• _Problem_
Looking at the data below, report how many lines contain "node", with no other words.

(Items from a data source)
*** Begin section ***

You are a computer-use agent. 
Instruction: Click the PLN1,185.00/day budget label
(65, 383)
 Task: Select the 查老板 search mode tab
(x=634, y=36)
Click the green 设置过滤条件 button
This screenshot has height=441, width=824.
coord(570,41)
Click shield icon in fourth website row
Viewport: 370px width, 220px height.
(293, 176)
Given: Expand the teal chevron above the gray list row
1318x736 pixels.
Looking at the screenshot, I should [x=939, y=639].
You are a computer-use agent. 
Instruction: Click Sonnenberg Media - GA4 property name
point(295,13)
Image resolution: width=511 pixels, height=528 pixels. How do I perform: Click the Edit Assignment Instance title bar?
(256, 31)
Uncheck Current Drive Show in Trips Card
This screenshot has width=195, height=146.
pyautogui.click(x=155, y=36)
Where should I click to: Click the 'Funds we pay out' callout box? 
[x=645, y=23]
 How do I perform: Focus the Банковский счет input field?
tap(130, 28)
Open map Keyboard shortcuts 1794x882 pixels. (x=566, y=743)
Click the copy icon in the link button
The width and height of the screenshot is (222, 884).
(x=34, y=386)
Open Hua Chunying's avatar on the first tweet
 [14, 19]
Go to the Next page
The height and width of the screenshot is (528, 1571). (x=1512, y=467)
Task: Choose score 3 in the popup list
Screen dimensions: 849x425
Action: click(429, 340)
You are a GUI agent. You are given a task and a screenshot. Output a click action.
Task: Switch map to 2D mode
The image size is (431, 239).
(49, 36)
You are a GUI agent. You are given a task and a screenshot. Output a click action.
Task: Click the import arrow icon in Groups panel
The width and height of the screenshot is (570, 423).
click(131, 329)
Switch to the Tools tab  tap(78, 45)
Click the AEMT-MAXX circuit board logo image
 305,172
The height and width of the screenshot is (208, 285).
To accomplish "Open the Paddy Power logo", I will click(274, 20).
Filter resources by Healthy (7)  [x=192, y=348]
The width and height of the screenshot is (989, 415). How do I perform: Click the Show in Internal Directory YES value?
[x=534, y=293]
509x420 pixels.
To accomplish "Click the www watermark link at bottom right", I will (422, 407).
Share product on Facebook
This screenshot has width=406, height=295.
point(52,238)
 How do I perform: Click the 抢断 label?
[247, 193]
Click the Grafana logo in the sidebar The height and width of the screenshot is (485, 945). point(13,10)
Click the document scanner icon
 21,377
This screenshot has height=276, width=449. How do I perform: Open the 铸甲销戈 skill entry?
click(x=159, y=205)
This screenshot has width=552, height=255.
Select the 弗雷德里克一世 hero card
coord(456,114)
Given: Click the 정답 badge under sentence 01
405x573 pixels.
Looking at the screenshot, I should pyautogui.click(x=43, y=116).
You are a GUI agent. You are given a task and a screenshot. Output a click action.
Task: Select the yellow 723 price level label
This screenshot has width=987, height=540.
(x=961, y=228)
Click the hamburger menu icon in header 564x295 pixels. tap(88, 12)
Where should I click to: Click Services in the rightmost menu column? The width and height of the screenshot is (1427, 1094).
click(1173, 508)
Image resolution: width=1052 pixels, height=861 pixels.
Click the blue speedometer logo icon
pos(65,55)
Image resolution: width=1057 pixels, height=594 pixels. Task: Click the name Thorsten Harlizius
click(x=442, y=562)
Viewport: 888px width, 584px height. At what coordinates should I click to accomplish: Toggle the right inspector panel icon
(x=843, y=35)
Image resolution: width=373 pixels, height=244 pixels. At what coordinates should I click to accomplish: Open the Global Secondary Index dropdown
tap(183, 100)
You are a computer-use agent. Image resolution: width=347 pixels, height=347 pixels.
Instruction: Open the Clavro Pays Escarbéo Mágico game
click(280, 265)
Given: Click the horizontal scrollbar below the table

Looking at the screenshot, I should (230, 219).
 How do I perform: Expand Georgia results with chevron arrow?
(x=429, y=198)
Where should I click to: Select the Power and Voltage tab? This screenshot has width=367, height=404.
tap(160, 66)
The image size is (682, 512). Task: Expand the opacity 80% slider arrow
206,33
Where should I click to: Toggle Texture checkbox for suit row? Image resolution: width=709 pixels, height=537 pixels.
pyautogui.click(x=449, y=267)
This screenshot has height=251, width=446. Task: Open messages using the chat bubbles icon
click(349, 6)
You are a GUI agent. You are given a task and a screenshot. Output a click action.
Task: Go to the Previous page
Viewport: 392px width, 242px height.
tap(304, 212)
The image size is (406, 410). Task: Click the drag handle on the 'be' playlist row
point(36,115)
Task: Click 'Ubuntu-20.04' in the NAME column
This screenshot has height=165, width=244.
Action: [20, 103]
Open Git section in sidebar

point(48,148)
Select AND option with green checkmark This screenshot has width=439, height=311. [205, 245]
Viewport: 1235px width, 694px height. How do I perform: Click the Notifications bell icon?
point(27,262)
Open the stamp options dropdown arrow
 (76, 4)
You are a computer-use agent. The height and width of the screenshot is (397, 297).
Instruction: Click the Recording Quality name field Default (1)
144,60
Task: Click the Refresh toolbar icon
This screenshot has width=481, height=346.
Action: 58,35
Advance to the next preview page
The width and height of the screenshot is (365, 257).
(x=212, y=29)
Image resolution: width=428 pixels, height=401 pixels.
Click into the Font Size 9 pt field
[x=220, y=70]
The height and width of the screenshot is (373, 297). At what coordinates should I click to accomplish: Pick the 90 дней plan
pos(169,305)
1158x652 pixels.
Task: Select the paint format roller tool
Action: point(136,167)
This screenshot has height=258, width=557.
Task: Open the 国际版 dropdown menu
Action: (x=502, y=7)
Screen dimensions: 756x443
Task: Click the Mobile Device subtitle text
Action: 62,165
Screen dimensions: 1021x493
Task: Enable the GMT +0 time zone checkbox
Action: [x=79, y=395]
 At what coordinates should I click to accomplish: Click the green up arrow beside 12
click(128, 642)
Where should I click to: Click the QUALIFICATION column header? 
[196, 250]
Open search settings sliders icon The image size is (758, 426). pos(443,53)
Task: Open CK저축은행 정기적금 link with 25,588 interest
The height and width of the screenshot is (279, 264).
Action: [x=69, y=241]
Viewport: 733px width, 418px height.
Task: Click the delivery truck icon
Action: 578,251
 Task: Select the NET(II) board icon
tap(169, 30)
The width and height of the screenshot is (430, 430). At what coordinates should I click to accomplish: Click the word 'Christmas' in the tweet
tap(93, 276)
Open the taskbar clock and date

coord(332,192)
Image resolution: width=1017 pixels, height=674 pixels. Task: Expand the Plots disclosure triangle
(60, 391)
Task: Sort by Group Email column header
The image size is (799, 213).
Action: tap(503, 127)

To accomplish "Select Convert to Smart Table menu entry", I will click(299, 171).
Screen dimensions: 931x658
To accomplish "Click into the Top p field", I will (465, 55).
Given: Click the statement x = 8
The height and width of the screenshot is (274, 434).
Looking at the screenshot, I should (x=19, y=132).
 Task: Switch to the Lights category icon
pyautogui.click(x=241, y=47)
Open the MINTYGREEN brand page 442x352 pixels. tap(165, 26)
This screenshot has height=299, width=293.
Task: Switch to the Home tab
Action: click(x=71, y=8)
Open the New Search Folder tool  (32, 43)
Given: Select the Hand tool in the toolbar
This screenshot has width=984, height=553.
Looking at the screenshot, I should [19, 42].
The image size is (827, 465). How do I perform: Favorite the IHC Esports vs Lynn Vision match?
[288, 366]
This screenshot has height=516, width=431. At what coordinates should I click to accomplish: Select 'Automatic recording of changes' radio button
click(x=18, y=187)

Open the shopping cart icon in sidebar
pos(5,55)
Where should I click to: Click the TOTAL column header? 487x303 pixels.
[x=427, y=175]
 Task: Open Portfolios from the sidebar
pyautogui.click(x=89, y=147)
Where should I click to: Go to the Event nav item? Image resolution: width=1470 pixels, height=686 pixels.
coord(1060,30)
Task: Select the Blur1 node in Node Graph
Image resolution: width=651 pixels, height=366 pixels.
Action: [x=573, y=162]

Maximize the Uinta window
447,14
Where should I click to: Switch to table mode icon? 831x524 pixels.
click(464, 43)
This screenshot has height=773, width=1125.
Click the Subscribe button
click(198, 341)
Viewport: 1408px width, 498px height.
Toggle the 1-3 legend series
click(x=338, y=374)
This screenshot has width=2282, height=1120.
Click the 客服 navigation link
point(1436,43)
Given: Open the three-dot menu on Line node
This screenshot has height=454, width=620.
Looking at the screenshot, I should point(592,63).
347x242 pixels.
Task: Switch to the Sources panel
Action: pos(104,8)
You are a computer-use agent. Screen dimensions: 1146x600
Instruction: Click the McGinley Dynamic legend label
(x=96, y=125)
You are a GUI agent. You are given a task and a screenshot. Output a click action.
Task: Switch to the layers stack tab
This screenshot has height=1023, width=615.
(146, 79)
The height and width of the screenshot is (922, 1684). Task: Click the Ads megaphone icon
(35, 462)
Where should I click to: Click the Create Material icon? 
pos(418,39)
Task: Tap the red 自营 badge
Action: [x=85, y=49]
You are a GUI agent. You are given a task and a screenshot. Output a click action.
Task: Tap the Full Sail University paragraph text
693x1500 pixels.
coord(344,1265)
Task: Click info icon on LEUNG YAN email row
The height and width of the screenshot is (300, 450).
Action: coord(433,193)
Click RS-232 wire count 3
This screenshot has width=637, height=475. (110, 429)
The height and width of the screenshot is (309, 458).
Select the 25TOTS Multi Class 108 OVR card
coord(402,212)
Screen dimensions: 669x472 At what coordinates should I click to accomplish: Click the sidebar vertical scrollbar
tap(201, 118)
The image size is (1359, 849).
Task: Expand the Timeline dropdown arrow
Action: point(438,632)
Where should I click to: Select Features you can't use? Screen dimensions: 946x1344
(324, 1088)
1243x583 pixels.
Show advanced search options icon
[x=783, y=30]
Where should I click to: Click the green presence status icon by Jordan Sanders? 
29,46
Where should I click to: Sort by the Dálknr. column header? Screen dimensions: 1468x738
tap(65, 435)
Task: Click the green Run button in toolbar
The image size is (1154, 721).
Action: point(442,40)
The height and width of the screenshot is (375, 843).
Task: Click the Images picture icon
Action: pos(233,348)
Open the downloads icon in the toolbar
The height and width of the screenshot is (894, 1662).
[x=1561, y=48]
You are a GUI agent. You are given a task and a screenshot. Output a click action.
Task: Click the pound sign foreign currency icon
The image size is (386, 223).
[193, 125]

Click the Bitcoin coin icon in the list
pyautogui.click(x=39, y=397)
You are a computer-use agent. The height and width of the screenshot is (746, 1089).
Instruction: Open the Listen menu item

*** End section ***

• _Solution for this exercise_
2